Lupin la cogió suavemente del brazo, y con voz grave:

—Si no aparece, Gilbert, el pequeño Gilbert que tú conoces y a quien tanto quieres, tiene muchas probabilidades de quedarse sin cabeza, lo mismo que Vaucheray.

—Vaucheray me da igual… ¡Un canalla como él! Pero Gilbert…

—¿Has leído los periódicos esta noche? El caso está tomando cada vez peor cariz. Vaucheray, como es natural, acusa a Gilbert de haber herido al criado, y da la casualidad de que el cuchillo de que se sirvió Vaucheray pertenece a Gilbert. Han tenido la prueba esta mañana. A lo que Gilbert, que es inteligente pero que no tiene bastantes agallas, farfulló y se metió a contar historias y mentiras que acabarán por perderlo. Hasta aquí hemos llegado. ¿Quieres ayudarme?

A medianoche volvió el diputado.

Desde entonces, y durante varios días, Lupin ajustó su vida a la de Daubrecq. En cuanto éste dejaba el hotel, Lupin comenzaba sus investigaciones.

Las prosiguió con método, dividiendo cada una de las habitaciones en sectores que no abandonaba hasta haber interrogado los más pequeños escondrijos y, por decirlo así, agotado todas las combinaciones posibles.

También Victoire buscaba. Y nada quedaba olvidado. Patas de mesa, barrotes de silla, tablas de parquet, molduras, marcos de espejos o de cuadros, relojes, zócalos de estatuillas, dobladillos de cortinas, aparatos telefónicos o eléctricos, pasaban revista a todo cuanto una imaginación ingeniosa hubiera podido escoger como escondite.

Y también vigilaban los más pequeños actos del diputado, sus gestos más inconscientes, sus miradas, los libros que leía, las cartas que escribía.

Era cosa fácil; parecía vivir a la luz del día. Nunca había una puerta cerrada. No recibía ninguna visita. Y su existencia funcionaba con una regularidad de mecanismo. Por la tarde iba a la Cámara, por la noche al Círculo.

—Sin embargo —decía Lupin—, en todo esto tiene que haber algo que no es católico.

—Te digo que no hay nada —gemía Victoire—. Estás perdiendo el tiempo y van a acabar pillándonos.
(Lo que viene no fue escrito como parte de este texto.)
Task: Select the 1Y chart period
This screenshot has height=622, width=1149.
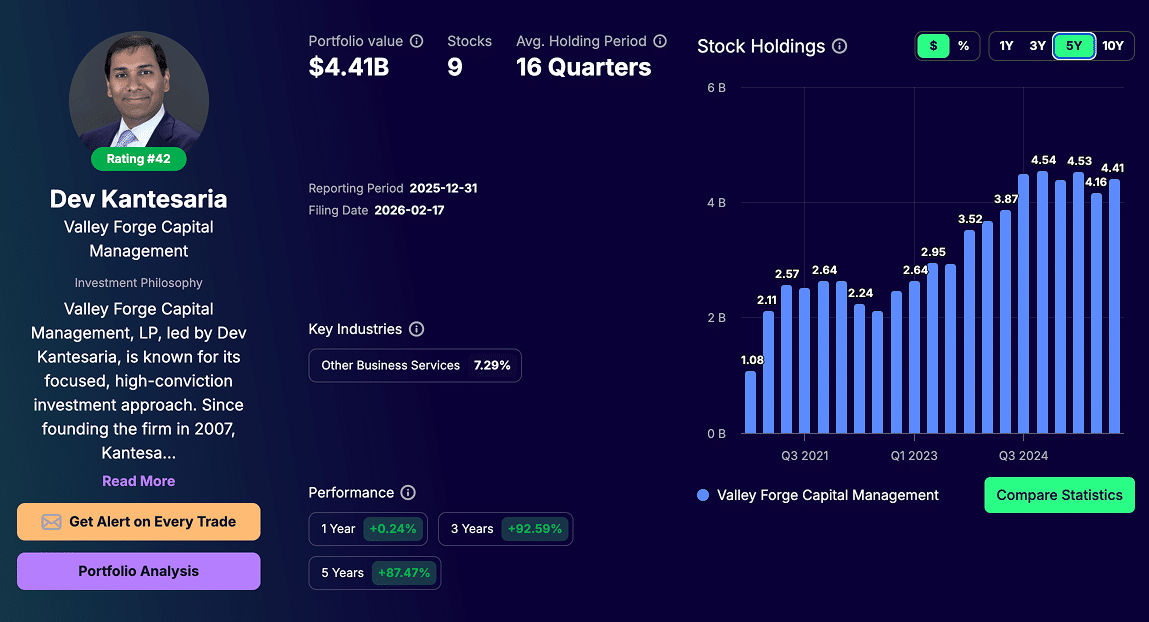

La presencia de los agentes de la Seguridad[11] y sus idas y venidas bajo las ventanas la volvían loca. No podía admitir que estuvieran allí por otra razón que para cogerla a ella, Victoire, en la trampa. Y cada vez que iba al mercado se sorprendía enormemente de que ninguno de aquellos hombres le pusiera la mano en el hombro.

Un día volvió trastornada. La cesta de la compra temblaba en su brazo.
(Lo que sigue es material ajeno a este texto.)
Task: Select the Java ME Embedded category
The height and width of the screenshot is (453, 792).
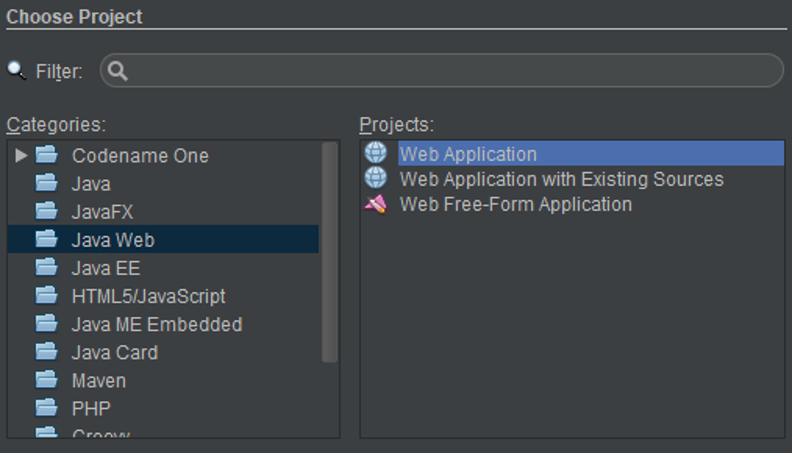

—Y bien, ¿qué pasa, mi buena Victoire? —le dijo Lupin—. Estás verde.

—Verde, ¿eh?… Hay para estarlo…

Tuvo que sentarse, y sólo tras muchos esfuerzos consiguió tartamudear:

—Un individuo…, un individuo me ha abordado… en la frutería…

—¡Caramba! ¿Quería raptarte?

—No… Me ha entregado una carta…

—¿Y te quejas? ¡Una declaración de amor, claro!
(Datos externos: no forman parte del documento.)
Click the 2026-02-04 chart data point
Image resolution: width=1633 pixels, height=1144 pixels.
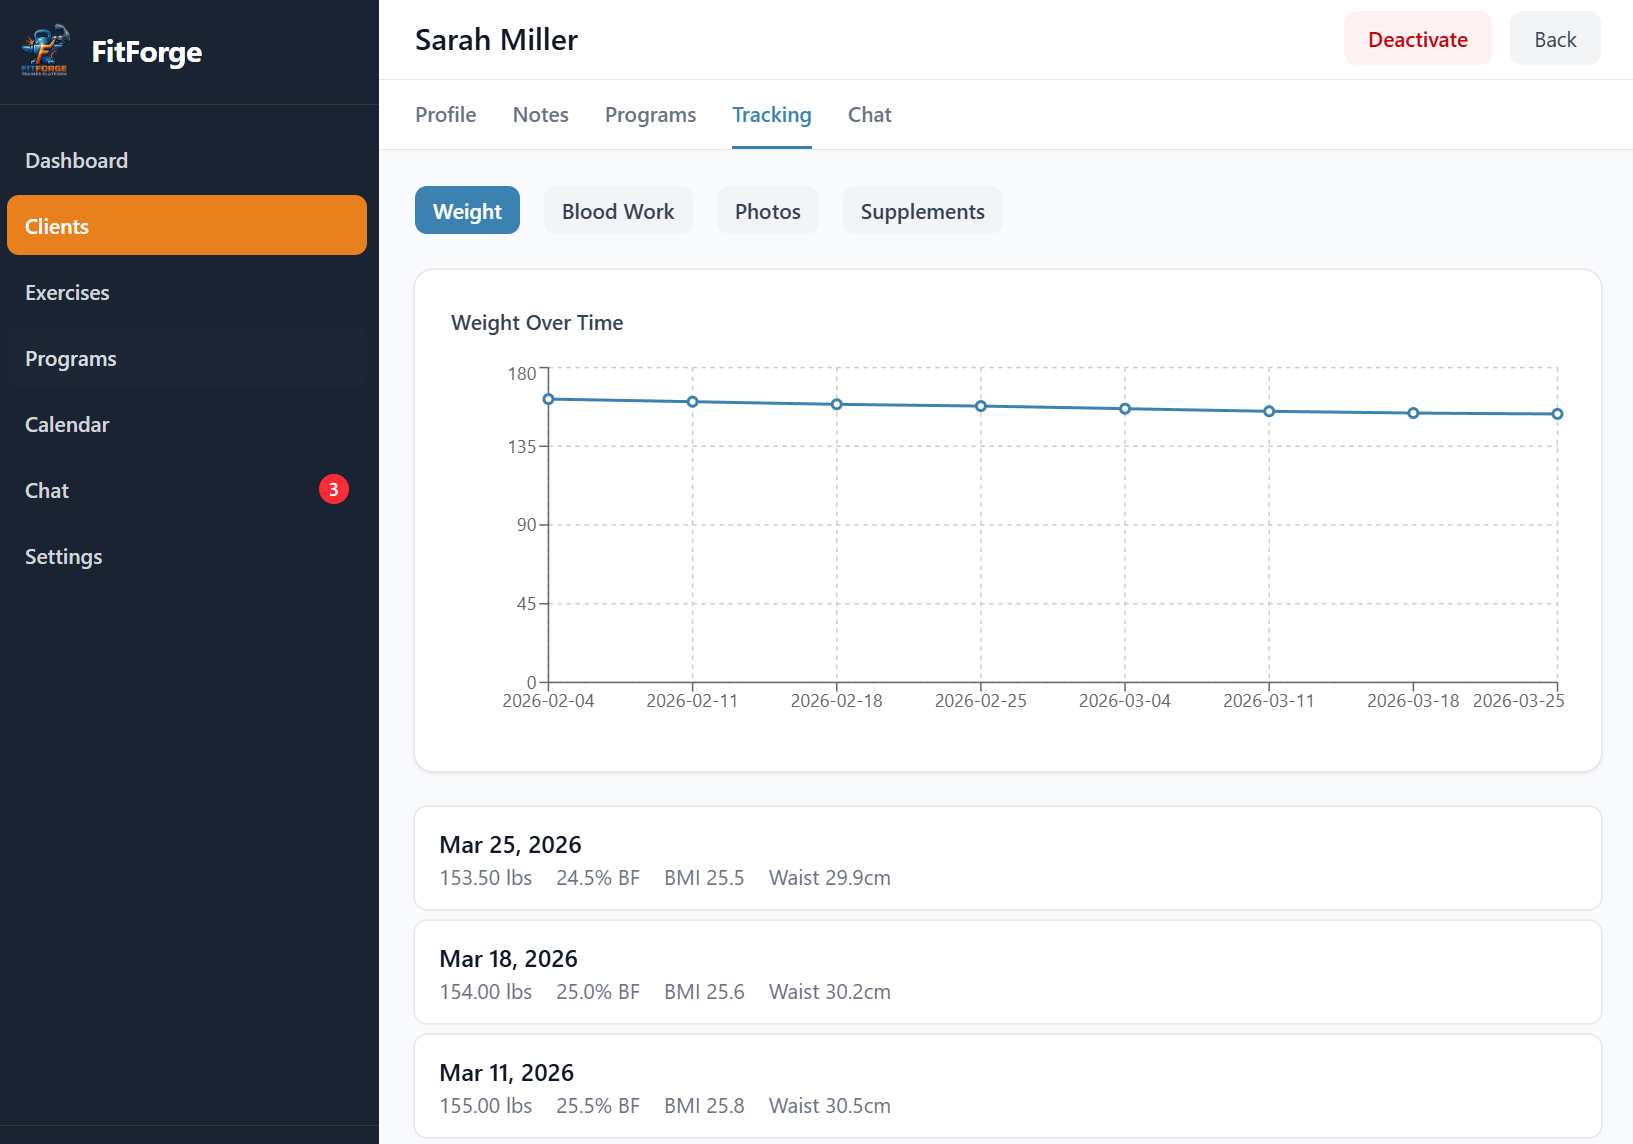point(548,400)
—No… «Es para su jefe», me ha dicho. Digo: «¿Mi jefe?». «Sí, para “el señor que vive en su habitación”».

—¿Eeeh?

Esta vez Lupin se sobresaltó.

—Dame eso —dijo, arrancándole el sobre.

El sobre no llevaba ninguna dirección.

Pero en el interior había otro, y en él leyó:

Señor Arsenio Lupin, a la atención de Victoire.

—¡Diantre! —murmuró—. ¡Esto pasa de castaño oscuro!

Rompió el segundo sobre. Contenía una hoja de papel con las palabras siguientes, escritas en grandes mayúsculas:

TODO LO QUE ESTÁ HACIENDO ES INÚTIL Y PELIGROSO… ABANDONE LA PARTIDA

Victoire lanzó un gemido y se desmayó. En cuanto a Lupin, sintió que enrojecía hasta las orejas, como si lo hubieran ultrajado de la forma más grosera. Experimentaba la humillación de un duelista cuyas intenciones más secretas fueran proclamadas en voz alta por un adversario irónico.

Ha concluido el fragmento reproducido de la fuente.